Reproduce each of the following lines word for word.

────────

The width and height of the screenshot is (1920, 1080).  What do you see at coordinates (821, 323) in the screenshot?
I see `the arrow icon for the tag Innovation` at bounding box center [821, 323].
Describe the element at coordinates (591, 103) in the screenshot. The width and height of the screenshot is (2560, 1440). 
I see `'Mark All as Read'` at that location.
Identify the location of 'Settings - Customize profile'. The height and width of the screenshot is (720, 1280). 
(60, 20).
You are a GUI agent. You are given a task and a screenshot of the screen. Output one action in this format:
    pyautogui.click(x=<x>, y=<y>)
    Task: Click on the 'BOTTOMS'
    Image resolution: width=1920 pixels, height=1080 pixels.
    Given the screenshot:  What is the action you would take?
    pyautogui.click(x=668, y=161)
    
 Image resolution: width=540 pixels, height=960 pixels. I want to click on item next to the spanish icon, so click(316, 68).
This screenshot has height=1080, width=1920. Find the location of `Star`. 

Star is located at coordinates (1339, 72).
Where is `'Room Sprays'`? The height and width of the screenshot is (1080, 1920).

────────

• _Correct output_
The width and height of the screenshot is (1920, 1080).  What do you see at coordinates (821, 323) in the screenshot?
I see `the arrow icon for the tag Innovation` at bounding box center [821, 323].
Describe the element at coordinates (591, 103) in the screenshot. The width and height of the screenshot is (2560, 1440). 
I see `'Mark All as Read'` at that location.
Identify the location of 'Settings - Customize profile'. The height and width of the screenshot is (720, 1280). 
(60, 20).
You are a GUI agent. You are given a task and a screenshot of the screen. Output one action in this format:
    pyautogui.click(x=<x>, y=<y>)
    Task: Click on the 'BOTTOMS'
    Image resolution: width=1920 pixels, height=1080 pixels.
    Given the screenshot:  What is the action you would take?
    pyautogui.click(x=668, y=161)
    
 Image resolution: width=540 pixels, height=960 pixels. I want to click on item next to the spanish icon, so click(316, 68).
This screenshot has height=1080, width=1920. Find the location of `Star`. 

Star is located at coordinates (1339, 72).
Where is `'Room Sprays'`? The height and width of the screenshot is (1080, 1920).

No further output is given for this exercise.